_Supplied text_
ITLA Corp. hereby represents and warrants as follows:
5.1 ITLA Corp. is duly organized, validly existing and in good
standing under the laws of the State of California.
5.2 The authorized capital stock of ITLA Corp. consists of 100 shares
of common stock, par value $.01 per share. Except for the share of ITLA Corp.
stock issued to Holding for the effectuation of the Merger, prior to the Merger,
ITLA Corp. will not have any shares of its stock issued and outstanding. There
are no outstanding subscriptions, options or other arrangements or commitments
obligating ITLA Corp. to issue any shares of its capital stock.
5.3 Compliance with the terms and provisions of this Agreement by
ITLA Corp. will not conflict with, constitute a default under or result in a
breach of any of the terms, conditions or provisions of any judgment, order,
injunction, decree or ruling of any court or governmental authority, domestic or
foreign, or of any agreement or instrument to which ITLA Corp. is, or will be, a
party.
5.4 Prior to the Merger, the execution, delivery and performance of
this Agreement will be duly authorized by the Board of Directors of ITLA Corp.
and will be approved by Holding as the sole stockholder of ITLA Corp.
5.5 ITLA Corp. has complete and unrestricted power to enter into and
to consummate the transaction contemplated by this Agreement, subject to the
approval of this Agreement and the Merger by Holding as sole stockholder of ITLA
Corp. and the provisions of Section 7.3 hereof.

_What to work on_
Reproduce everything in the ITLA Corp. representations, from "ITLA Corp. hereby" down to "share of ITLA Corp.".

_Lines of data_
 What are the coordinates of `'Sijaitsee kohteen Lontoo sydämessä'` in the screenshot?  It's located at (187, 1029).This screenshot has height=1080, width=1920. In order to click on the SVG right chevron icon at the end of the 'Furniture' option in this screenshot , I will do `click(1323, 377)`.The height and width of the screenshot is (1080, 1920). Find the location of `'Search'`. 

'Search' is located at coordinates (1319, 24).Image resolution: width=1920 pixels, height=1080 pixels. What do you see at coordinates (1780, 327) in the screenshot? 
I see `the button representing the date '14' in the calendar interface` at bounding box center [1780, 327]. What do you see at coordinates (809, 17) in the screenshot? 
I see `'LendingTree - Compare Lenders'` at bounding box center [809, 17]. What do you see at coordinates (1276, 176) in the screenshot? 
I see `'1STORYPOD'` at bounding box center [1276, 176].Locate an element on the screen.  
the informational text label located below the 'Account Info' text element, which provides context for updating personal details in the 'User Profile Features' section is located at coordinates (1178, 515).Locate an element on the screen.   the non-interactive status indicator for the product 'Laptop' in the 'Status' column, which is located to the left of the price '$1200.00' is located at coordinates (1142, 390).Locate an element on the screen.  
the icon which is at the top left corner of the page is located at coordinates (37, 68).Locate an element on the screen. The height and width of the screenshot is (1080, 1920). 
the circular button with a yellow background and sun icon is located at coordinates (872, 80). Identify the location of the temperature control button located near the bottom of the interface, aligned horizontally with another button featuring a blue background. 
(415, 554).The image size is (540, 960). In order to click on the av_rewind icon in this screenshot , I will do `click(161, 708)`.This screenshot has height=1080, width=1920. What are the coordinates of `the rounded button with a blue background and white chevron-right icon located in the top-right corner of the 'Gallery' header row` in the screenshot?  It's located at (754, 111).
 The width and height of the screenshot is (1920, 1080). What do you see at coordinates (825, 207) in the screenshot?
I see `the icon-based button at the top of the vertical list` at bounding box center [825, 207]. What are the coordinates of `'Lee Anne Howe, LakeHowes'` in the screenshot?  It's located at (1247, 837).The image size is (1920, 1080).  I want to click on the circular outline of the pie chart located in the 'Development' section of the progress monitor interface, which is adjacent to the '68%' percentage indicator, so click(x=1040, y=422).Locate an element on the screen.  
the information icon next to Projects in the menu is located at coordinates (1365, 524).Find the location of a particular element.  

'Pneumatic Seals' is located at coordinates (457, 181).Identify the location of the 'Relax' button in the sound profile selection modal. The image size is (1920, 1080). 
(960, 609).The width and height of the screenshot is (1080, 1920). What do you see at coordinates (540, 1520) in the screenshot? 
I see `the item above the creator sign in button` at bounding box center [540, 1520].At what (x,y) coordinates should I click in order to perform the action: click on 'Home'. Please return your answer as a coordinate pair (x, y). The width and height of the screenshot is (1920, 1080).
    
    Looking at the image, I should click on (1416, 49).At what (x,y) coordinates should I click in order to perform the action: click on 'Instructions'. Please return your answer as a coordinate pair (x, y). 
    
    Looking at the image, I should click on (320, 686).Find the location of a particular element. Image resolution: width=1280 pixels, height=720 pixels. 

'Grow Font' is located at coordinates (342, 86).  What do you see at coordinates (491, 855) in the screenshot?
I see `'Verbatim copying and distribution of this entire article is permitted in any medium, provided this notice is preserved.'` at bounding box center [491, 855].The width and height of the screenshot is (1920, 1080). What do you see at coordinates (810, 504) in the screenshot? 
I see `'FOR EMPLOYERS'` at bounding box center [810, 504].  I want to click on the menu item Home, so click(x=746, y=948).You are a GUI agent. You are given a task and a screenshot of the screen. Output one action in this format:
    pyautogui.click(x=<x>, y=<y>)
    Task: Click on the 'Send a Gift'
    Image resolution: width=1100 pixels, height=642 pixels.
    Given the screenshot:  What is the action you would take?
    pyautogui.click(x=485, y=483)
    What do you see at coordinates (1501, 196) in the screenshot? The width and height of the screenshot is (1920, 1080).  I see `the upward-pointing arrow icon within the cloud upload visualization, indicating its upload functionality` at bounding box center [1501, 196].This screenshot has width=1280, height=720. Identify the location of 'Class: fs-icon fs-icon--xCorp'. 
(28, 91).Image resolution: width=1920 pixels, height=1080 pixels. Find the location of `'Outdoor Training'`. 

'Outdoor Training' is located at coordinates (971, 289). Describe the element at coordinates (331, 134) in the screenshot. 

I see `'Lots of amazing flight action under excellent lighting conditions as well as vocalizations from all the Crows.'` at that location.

_Final result_
ITLA Corp. hereby represents and warrants as follows:
5.1 ITLA Corp. is duly organized, validly existing and in good
standing under the laws of the State of California.
5.2 The authorized capital stock of ITLA Corp. consists of 100 shares
of common stock, par value $.01 per share. Except for the share of ITLA Corp.